Simplifying Platform Administration with Addons
Of course, a Kubernetes cluster with nothing on it isn’t going to give you the platform your organization needs to onboard teams and provide the level of redundancy and resiliency you need. So how can you add common Kubernetes deployments to handle observability, monitoring, and other “day 1 + day 2” tasks? Addons.
Our Pulumi SSP also provides a clusterAddon
convenience function that allows you to deploy things with a single line.
A must-have for all Kubernetes clusters is the metrics-server and node-problem-detector, so let’s add these. We’ll stick with TypeScript for this one.
sharedServicesPlatform.clusterAddon({
name: "metrics-server",
});
sharedServicesPlatform.clusterAddon({
name: "node-problem-detector",
version: "0.8.10"
});
Of course, you can easily leverage Pulumi’s integration with a variety of observability tools like Datadog and SumoLogic as well. We will be building more addons over the next few iterations, and we encourage you to reach out on our Community Slack and let us know what you’d like to see.
Onboarding an Internal Team via GitOps
Lastly, Pulumi SSP allows platform teams to onboard teams to the platform, also with a convenience function call.

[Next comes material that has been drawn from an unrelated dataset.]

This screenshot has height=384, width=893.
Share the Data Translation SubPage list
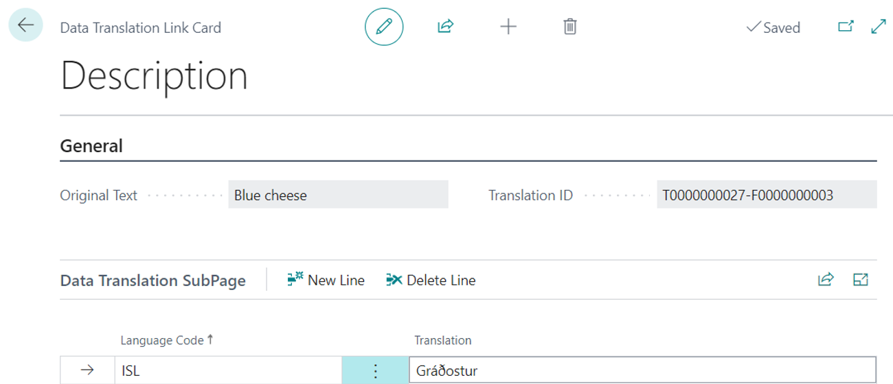point(825,279)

This time we’ll go wild and show what this looks like with CSharp.
var ssp = new SharedServicesPlatform("csharp", new SharedServicesPlatformArgs
{
ClusterArgs = new Pulumi.Ssp.Inputs.ClusterArgsArgs
{
KubernetesVersion = "1.21.0",
Region = "us-east-1",
}
});
ssp.OnboardTeam(new SharedServicesPlatformOnboardTeamArgs
{
Name = "payments",
Controller = "pulumi",
Repository = "github.com/awesome-org/payments-team/infra"
});
Onboarding a team to the platform is a wrapper for creating a namespace. Soon, this will add resource quotas and a GitOps delivery pipeline. We’ll initially support ArgoCD and the Pulumi Operator, but support for FluxCD will be added shortly after.
Conclusion
The EKS Blueprints program is helping to simplify the process of managing a shared services platform on Kubernetes by defining standard patterns that every engineering team will find useful. We’d love to get your feedback on this approach and areas where you want to see more high-level components that simplify everyday infrastructure tasks. Check out these code examples and give us your feedback in our EKS Blueprints repo.